La struttura della cappella, risalente al XV secolo, è un elemento eccezionale grazie ai suoi dipinti geometrici in ocra rossa, gialla, nera e bianca, restaurati nel 2007 a tracce identiche. Le vecchie tecniche, come l'uso di colla di pelle di coniglio mescolato con pigmenti, sono state replicate. Il coro, ampliato nel XVI secolo, ha una differenza di ornamento con il transetto, mentre la navata, rinata nel 1638, incorpora una porta ornata da una croce di Malta, evocando un possibile collegamento con i Templari, anche se non confermata.
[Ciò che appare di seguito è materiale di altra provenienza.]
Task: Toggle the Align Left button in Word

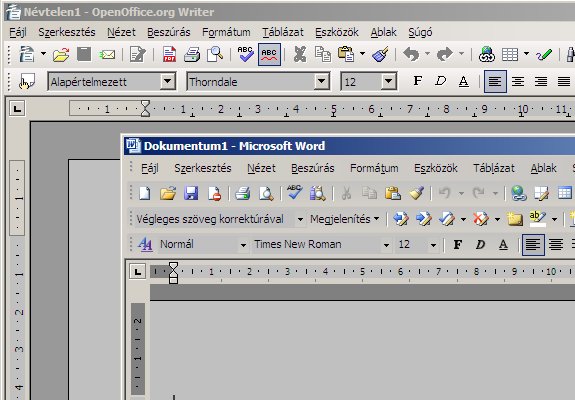Action: tap(533, 245)
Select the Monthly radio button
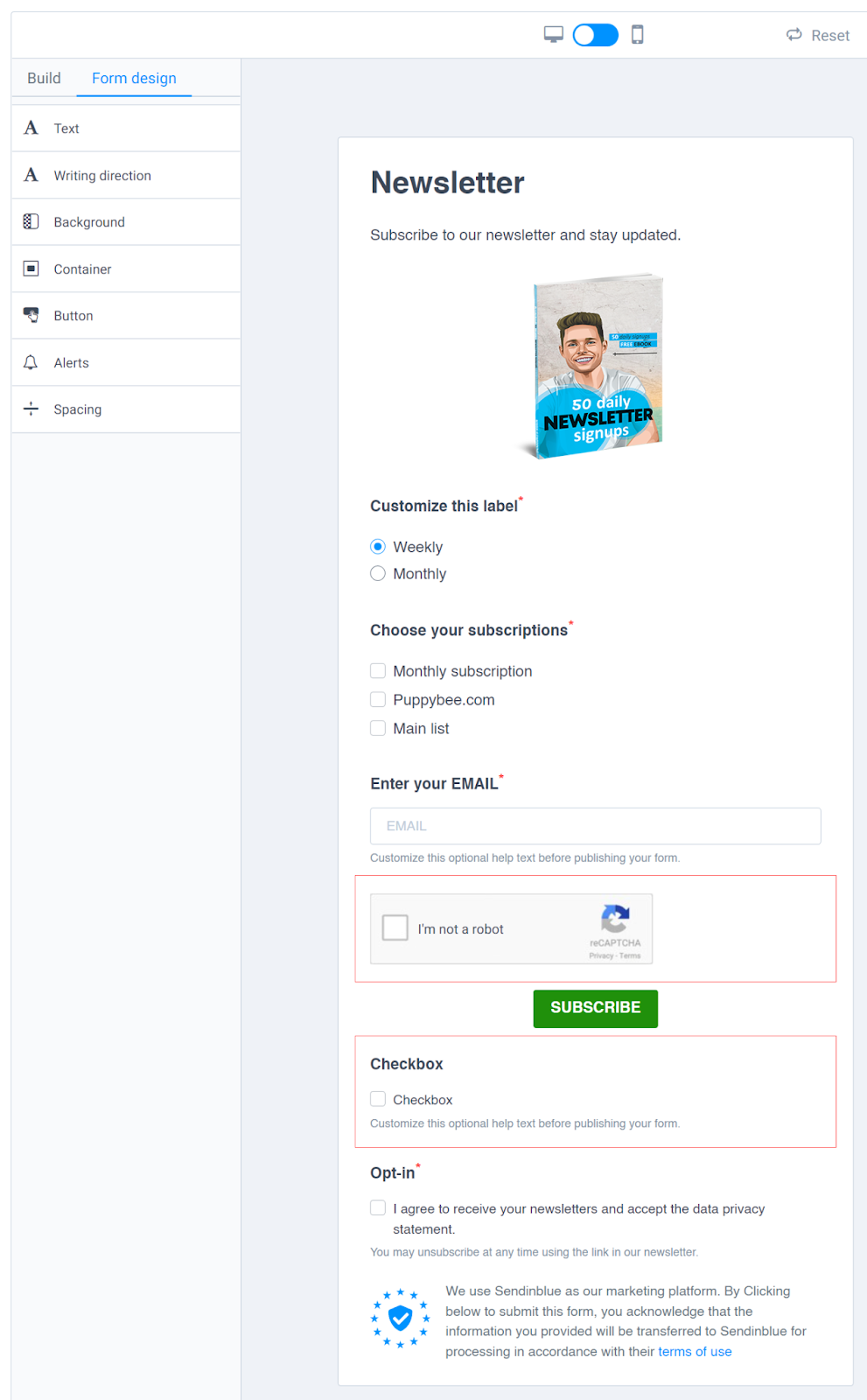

I mobili e gli elementi architettonici riflettono varie influenze: una capitale romana riutilizzata nel transetto, un lintel potenzialmente carolingio nella porta settentrionale, e vetrate del XV secolo, tra cui un rappresentante dell'albero di Jesse. Gli stemmi delle famiglie nobili locali, come quelli dei duchi di Bretagna, dei Signori di Val e Kaer, attestano la loro preeminenza sulla cappella. Queste famiglie, possessori di seigneurie nel XV e XVI secolo, contribuirono alla sua abbellimento, in particolare per la ricostruzione del comodino nel XV secolo, periodo fascista per la famiglia della Val.
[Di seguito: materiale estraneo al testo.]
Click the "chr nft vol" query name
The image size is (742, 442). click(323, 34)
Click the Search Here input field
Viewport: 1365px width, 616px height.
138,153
La cappella, in un piano di croce latina, unisce vari materiali: pietre di granito per la navata e la pietra tagliata per il comodino. Il suo arco diaframma separa la navata dal coro, mentre le braccia delle cappelle laterali della casa transetto dedicate alle famiglie nobili. Le decorazioni murali e cornici, restaurate nelle recenti campagne (2007-2009), rivelano rare tecniche artistiche medievali in Bretagna. Un Cristo croce del XIV secolo, scoperto durante queste opere, rafforza il suo interesse storico.
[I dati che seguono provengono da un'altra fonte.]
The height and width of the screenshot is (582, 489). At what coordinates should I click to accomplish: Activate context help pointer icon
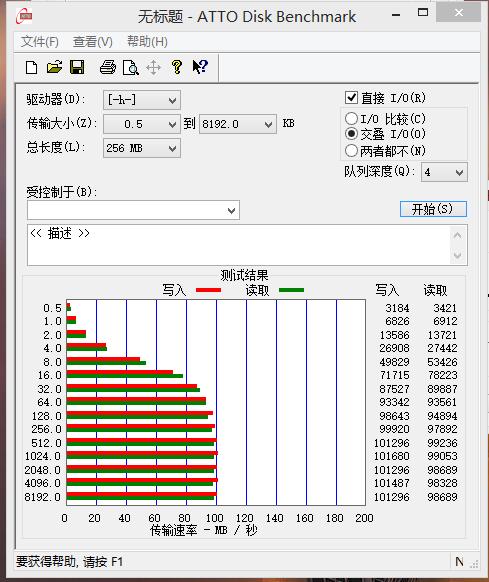pos(200,67)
La cappella di Locmaria-er-Hoët, monumento storico dal 24 aprile 1925, fu una volta adibita a stazione di pellegrinaggio. Il suo placister erboso, ombreggiato da un se e segnato da una croce, lo rende un antico luogo di culto, forse basato sui resti di un tempio romano o villa, come suggerito dalle piastrelle di confine presenti sul sito. Oggi di proprietà del comune, continua a testimoniare la storia religiosa e signeuriale della regione.

Gli ultimi restauri hanno permesso di evidenziare i suoi elementi più notevoli, come la credenza del XV secolo decorata con trilobi, il vetro colorato con stemmi nobili e le capitali storiche. Anche se il suo legame con i Templari rimane ipotetico, la presenza di simboli come la Croce Maltese e la diversità degli stili architettonici lo rendono un monumento emblematico del patrimonio bretone, mescolando il patrimonio gallo-romano, medievale e moderno.